What you will do :: Revise the data from the line with "Given: Choose the On Hold order status" through the end, swapping "lock icon" for "padlock icon" and changing nothing else. Omit the pictures from your output.
------------------------------------------------------------------------
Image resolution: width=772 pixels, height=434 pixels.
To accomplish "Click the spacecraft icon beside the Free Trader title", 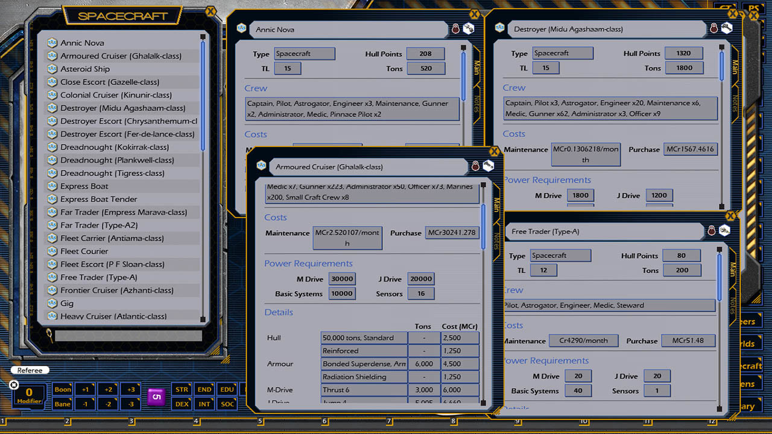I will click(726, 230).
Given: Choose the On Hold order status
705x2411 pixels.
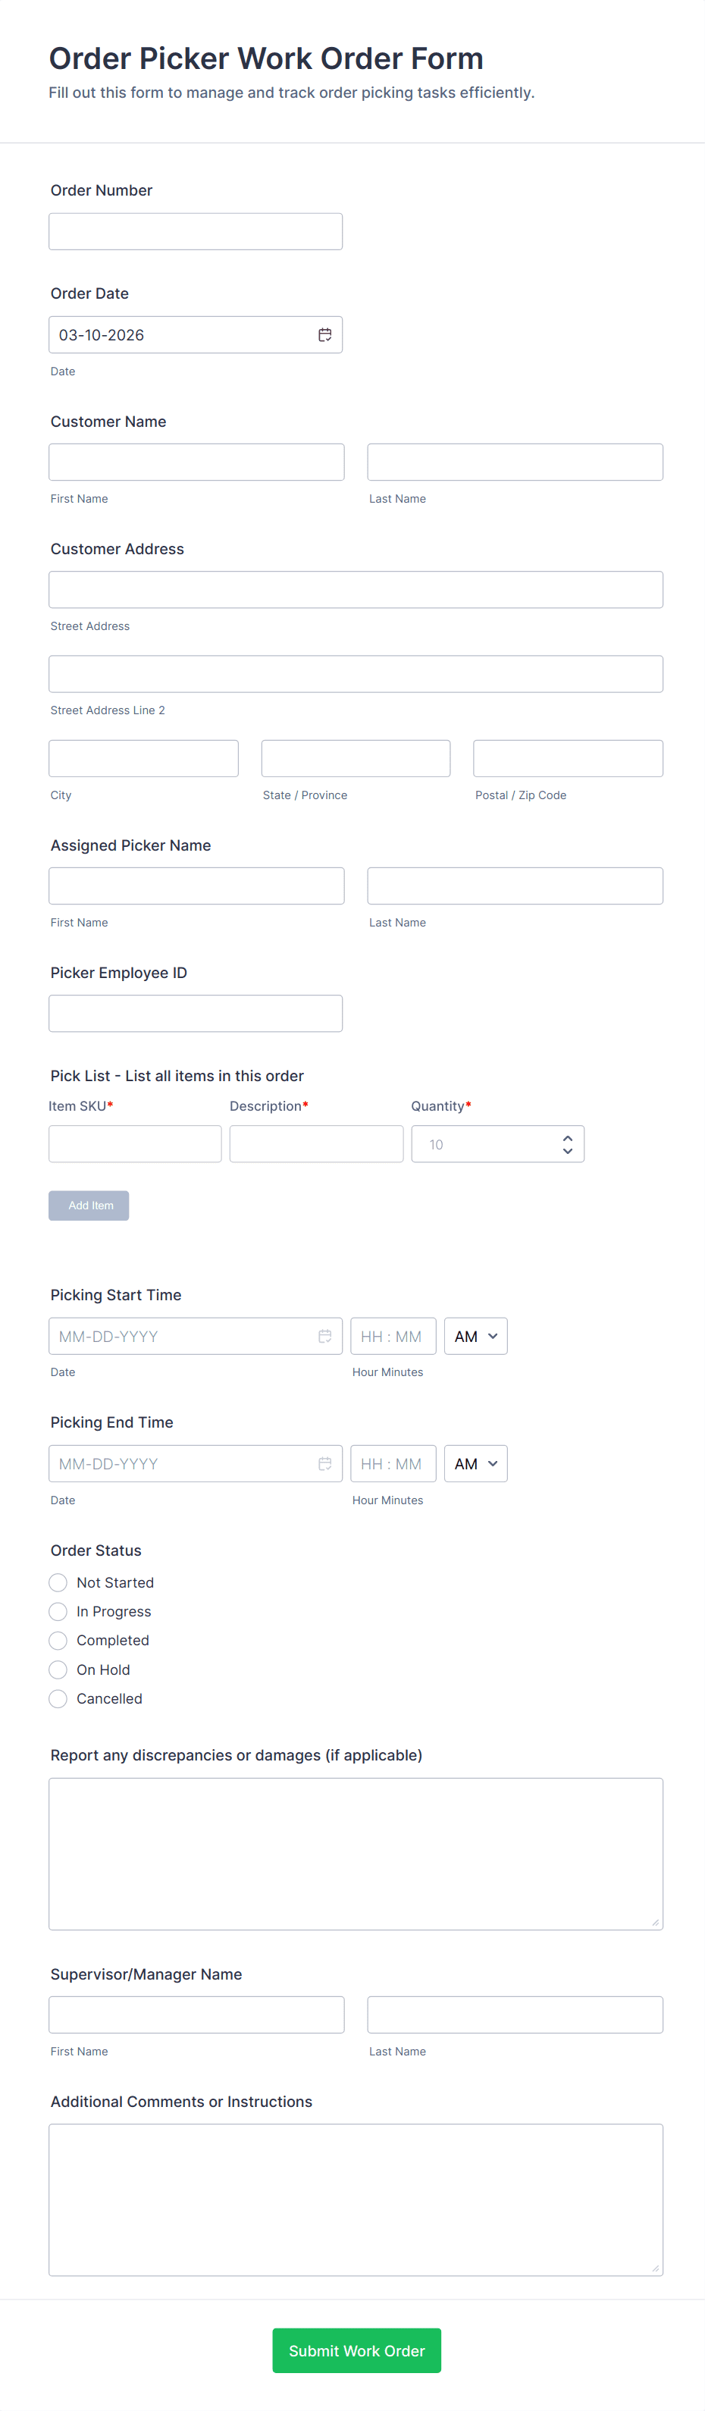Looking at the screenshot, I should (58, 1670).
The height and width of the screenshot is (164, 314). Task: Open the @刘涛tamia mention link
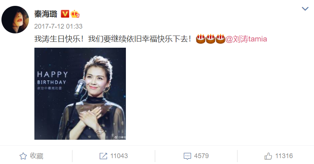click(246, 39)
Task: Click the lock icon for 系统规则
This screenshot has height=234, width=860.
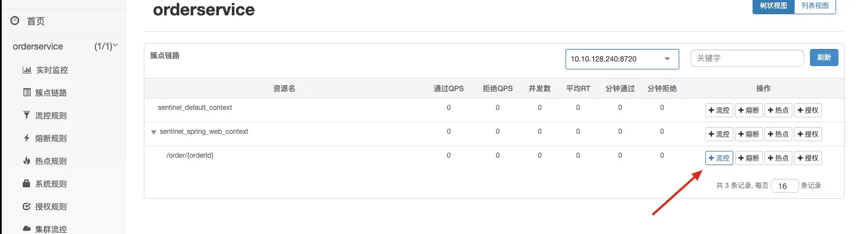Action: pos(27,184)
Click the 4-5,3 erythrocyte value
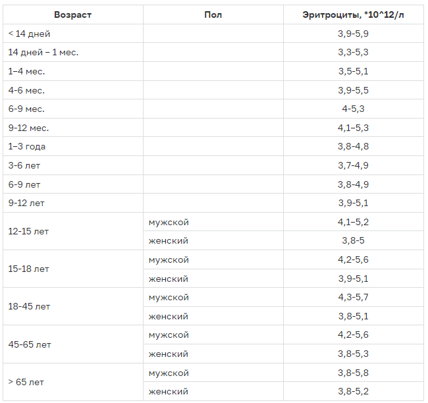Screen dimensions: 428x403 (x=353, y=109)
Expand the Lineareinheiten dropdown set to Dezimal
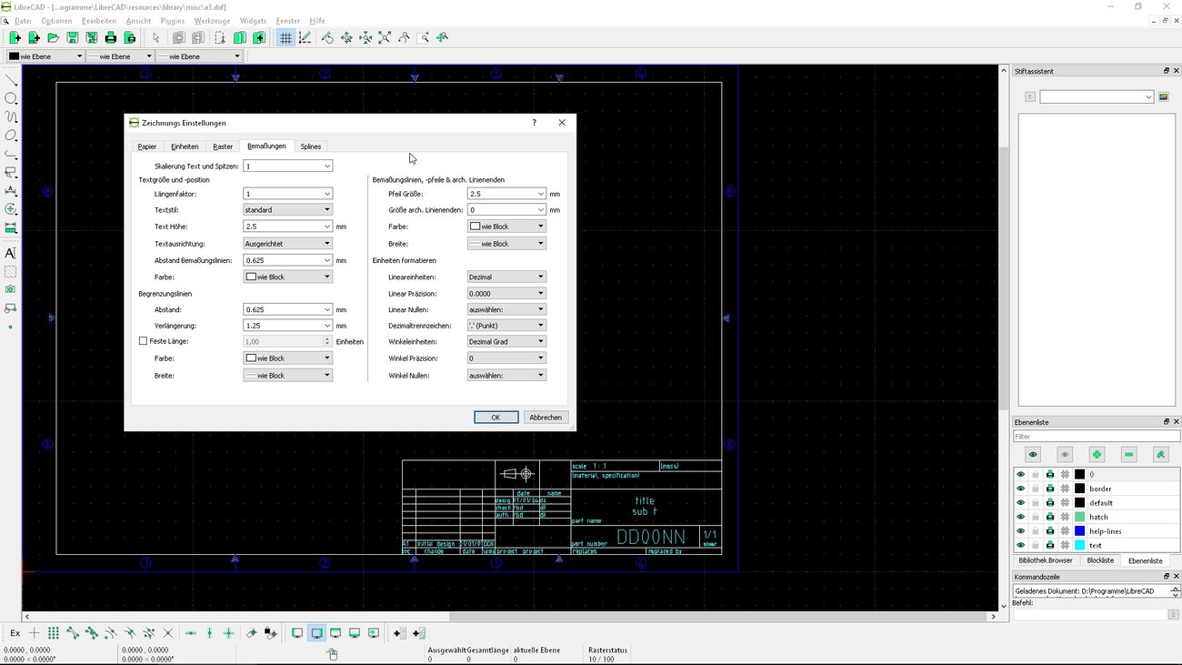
------------------------------------------------------------------------
Task output ::
Given: Choose the On Hold order status
705x2411 pixels.
Looking at the screenshot, I should (58, 1670).
The height and width of the screenshot is (164, 314). Task: Open the @刘涛tamia mention link
click(246, 39)
Task: Click the padlock icon for 系统规则
This screenshot has height=234, width=860.
Action: pos(27,184)
Click the 4-5,3 erythrocyte value
Screen dimensions: 428x403 (x=353, y=109)
Expand the Lineareinheiten dropdown set to Dezimal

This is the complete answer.